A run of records

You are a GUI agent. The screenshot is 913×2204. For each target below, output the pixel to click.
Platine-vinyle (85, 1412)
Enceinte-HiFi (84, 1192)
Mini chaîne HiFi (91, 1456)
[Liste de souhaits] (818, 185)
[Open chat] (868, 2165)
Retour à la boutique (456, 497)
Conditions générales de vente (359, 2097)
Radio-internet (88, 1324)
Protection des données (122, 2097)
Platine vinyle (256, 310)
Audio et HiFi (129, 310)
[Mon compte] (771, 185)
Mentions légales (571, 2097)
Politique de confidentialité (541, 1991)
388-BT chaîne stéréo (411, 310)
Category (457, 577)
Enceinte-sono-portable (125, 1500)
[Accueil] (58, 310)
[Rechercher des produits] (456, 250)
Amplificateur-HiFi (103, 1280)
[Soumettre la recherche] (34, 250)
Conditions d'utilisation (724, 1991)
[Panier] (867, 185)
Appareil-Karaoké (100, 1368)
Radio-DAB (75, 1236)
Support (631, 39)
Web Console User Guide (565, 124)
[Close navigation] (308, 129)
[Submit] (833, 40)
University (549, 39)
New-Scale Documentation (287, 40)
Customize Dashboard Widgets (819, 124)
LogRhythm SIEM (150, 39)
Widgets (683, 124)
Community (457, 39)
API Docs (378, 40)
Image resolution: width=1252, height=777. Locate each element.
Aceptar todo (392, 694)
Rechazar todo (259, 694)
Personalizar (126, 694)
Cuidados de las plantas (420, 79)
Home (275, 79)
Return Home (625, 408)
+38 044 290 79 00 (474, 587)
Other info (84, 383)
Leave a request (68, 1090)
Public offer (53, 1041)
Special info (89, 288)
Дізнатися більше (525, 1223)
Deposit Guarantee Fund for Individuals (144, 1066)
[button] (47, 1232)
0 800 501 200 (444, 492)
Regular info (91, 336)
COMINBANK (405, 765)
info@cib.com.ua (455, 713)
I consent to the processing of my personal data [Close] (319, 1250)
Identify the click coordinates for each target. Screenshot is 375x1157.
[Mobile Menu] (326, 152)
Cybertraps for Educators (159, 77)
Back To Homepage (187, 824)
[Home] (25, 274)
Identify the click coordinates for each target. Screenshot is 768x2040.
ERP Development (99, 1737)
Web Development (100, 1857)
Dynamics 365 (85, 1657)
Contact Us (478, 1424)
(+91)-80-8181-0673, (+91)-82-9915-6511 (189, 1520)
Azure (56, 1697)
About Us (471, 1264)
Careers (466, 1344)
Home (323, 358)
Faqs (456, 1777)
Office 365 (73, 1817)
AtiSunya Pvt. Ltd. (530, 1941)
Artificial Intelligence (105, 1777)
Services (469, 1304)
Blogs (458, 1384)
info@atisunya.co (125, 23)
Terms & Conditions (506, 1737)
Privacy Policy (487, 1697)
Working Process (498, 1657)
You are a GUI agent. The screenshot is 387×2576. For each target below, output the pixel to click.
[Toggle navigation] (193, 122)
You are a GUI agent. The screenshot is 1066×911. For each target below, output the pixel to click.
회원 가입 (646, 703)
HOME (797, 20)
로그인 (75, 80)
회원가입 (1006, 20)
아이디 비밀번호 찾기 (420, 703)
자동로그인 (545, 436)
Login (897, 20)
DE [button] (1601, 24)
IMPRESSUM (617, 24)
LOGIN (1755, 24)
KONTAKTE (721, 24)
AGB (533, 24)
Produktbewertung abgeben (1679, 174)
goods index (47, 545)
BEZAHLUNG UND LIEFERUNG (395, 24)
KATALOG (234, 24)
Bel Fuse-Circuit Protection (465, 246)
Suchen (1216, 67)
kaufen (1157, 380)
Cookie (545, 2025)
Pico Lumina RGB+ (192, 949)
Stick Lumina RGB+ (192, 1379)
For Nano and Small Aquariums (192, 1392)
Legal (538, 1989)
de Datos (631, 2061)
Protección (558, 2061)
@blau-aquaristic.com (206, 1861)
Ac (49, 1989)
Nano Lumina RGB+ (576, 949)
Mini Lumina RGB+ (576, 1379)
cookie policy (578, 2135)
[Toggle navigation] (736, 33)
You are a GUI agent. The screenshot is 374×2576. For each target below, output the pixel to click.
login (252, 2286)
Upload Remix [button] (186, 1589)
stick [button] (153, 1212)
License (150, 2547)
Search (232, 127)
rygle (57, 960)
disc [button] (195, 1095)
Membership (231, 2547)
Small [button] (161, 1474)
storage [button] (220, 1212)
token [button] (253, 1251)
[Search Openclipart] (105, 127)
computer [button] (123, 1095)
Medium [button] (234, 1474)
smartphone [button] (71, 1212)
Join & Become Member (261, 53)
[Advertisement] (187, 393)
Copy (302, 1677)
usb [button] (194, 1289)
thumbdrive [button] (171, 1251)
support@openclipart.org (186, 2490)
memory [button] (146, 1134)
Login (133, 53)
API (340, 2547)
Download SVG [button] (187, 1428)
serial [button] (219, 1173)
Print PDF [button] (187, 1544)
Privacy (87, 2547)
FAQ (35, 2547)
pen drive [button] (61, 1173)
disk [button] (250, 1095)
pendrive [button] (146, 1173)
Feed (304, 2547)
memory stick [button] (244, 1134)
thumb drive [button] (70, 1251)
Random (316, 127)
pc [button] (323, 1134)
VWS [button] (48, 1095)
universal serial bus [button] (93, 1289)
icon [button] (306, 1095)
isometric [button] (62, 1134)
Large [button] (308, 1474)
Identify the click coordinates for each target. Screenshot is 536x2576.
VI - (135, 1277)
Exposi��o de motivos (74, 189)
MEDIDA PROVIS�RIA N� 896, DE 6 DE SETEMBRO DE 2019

Task objective >>
Copy all of the material above character for character, with nothing changed, left out, or added.

Right answer >>
You are a GUI agent. The screenshot is 913×2204. For each target below, output the pixel to click.
Platine-vinyle (85, 1412)
Enceinte-HiFi (84, 1192)
Mini chaîne HiFi (91, 1456)
[Liste de souhaits] (818, 185)
[Open chat] (868, 2165)
Retour à la boutique (456, 497)
Conditions générales de vente (359, 2097)
Radio-internet (88, 1324)
Protection des données (122, 2097)
Platine vinyle (256, 310)
Audio et HiFi (129, 310)
[Mon compte] (771, 185)
Mentions légales (571, 2097)
Politique de confidentialité (541, 1991)
388-BT chaîne stéréo (411, 310)
Category (457, 577)
Enceinte-sono-portable (125, 1500)
[Accueil] (58, 310)
[Rechercher des produits] (456, 250)
Amplificateur-HiFi (103, 1280)
[Soumettre la recherche] (34, 250)
Conditions d'utilisation (724, 1991)
[Panier] (867, 185)
Appareil-Karaoké (100, 1368)
Radio-DAB (75, 1236)
Support (631, 39)
Web Console User Guide (565, 124)
[Close navigation] (308, 129)
[Submit] (833, 40)
University (549, 39)
New-Scale Documentation (287, 40)
Customize Dashboard Widgets (819, 124)
LogRhythm SIEM (150, 39)
Widgets (683, 124)
Community (457, 39)
API Docs (378, 40)
Image resolution: width=1252, height=777. Locate each element.
Aceptar todo (392, 694)
Rechazar todo (259, 694)
Personalizar (126, 694)
Cuidados de las plantas (420, 79)
Home (275, 79)
Return Home (625, 408)
+38 044 290 79 00 (474, 587)
Other info (84, 383)
Leave a request (68, 1090)
Public offer (53, 1041)
Special info (89, 288)
Дізнатися більше (525, 1223)
Deposit Guarantee Fund for Individuals (144, 1066)
[button] (47, 1232)
0 800 501 200 (444, 492)
Regular info (91, 336)
COMINBANK (405, 765)
info@cib.com.ua (455, 713)
I consent to the processing of my personal data [Close] (319, 1250)
Identify the click coordinates for each target. Screenshot is 375x1157.
[Mobile Menu] (326, 152)
Cybertraps for Educators (159, 77)
Back To Homepage (187, 824)
[Home] (25, 274)
Identify the click coordinates for each target. Screenshot is 768x2040.
ERP Development (99, 1737)
Web Development (100, 1857)
Dynamics 365 (85, 1657)
Contact Us (478, 1424)
(+91)-80-8181-0673, (+91)-82-9915-6511 (189, 1520)
Azure (56, 1697)
About Us (471, 1264)
Careers (466, 1344)
Home (323, 358)
Faqs (456, 1777)
Office 365 (73, 1817)
AtiSunya Pvt. Ltd. (530, 1941)
Artificial Intelligence (105, 1777)
Services (469, 1304)
Blogs (458, 1384)
info@atisunya.co (125, 23)
Terms & Conditions (506, 1737)
Privacy Policy (487, 1697)
Working Process (498, 1657)
You are a GUI agent. The screenshot is 387×2576. For each target below, output the pixel to click.
[Toggle navigation] (193, 122)
You are a GUI agent. The screenshot is 1066×911. For each target below, output the pixel to click.
회원 가입 (646, 703)
HOME (797, 20)
로그인 (75, 80)
회원가입 (1006, 20)
아이디 비밀번호 찾기 (420, 703)
자동로그인 (545, 436)
Login (897, 20)
DE [button] (1601, 24)
IMPRESSUM (617, 24)
LOGIN (1755, 24)
KONTAKTE (721, 24)
AGB (533, 24)
Produktbewertung abgeben (1679, 174)
goods index (47, 545)
BEZAHLUNG UND LIEFERUNG (395, 24)
KATALOG (234, 24)
Bel Fuse-Circuit Protection (465, 246)
Suchen (1216, 67)
kaufen (1157, 380)
Cookie (545, 2025)
Pico Lumina RGB+ (192, 949)
Stick Lumina RGB+ (192, 1379)
For Nano and Small Aquariums (192, 1392)
Legal (538, 1989)
de Datos (631, 2061)
Protección (558, 2061)
@blau-aquaristic.com (206, 1861)
Ac (49, 1989)
Nano Lumina RGB+ (576, 949)
Mini Lumina RGB+ (576, 1379)
cookie policy (578, 2135)
[Toggle navigation] (736, 33)
You are a GUI agent. The screenshot is 374×2576. For each target below, output the pixel to click.
login (252, 2286)
Upload Remix [button] (186, 1589)
stick [button] (153, 1212)
License (150, 2547)
Search (232, 127)
rygle (57, 960)
disc [button] (195, 1095)
Membership (231, 2547)
Small [button] (161, 1474)
storage [button] (220, 1212)
token [button] (253, 1251)
[Search Openclipart] (105, 127)
computer [button] (123, 1095)
Medium [button] (234, 1474)
smartphone [button] (71, 1212)
Join & Become Member (261, 53)
[Advertisement] (187, 393)
Copy (302, 1677)
usb [button] (194, 1289)
thumbdrive [button] (171, 1251)
support@openclipart.org (186, 2490)
memory [button] (146, 1134)
Login (133, 53)
API (340, 2547)
Download SVG [button] (187, 1428)
serial [button] (219, 1173)
Print PDF [button] (187, 1544)
Privacy (87, 2547)
FAQ (35, 2547)
pen drive [button] (61, 1173)
disk [button] (250, 1095)
pendrive [button] (146, 1173)
Feed (304, 2547)
memory stick [button] (244, 1134)
thumb drive [button] (70, 1251)
Random (316, 127)
pc [button] (323, 1134)
VWS [button] (48, 1095)
universal serial bus [button] (93, 1289)
icon [button] (306, 1095)
isometric [button] (62, 1134)
Large [button] (308, 1474)
Identify the click coordinates for each target. Screenshot is 536x2576.
VI - (135, 1277)
Exposi��o de motivos (74, 189)
MEDIDA PROVIS�RIA N� 896, DE 6 DE SETEMBRO DE 2019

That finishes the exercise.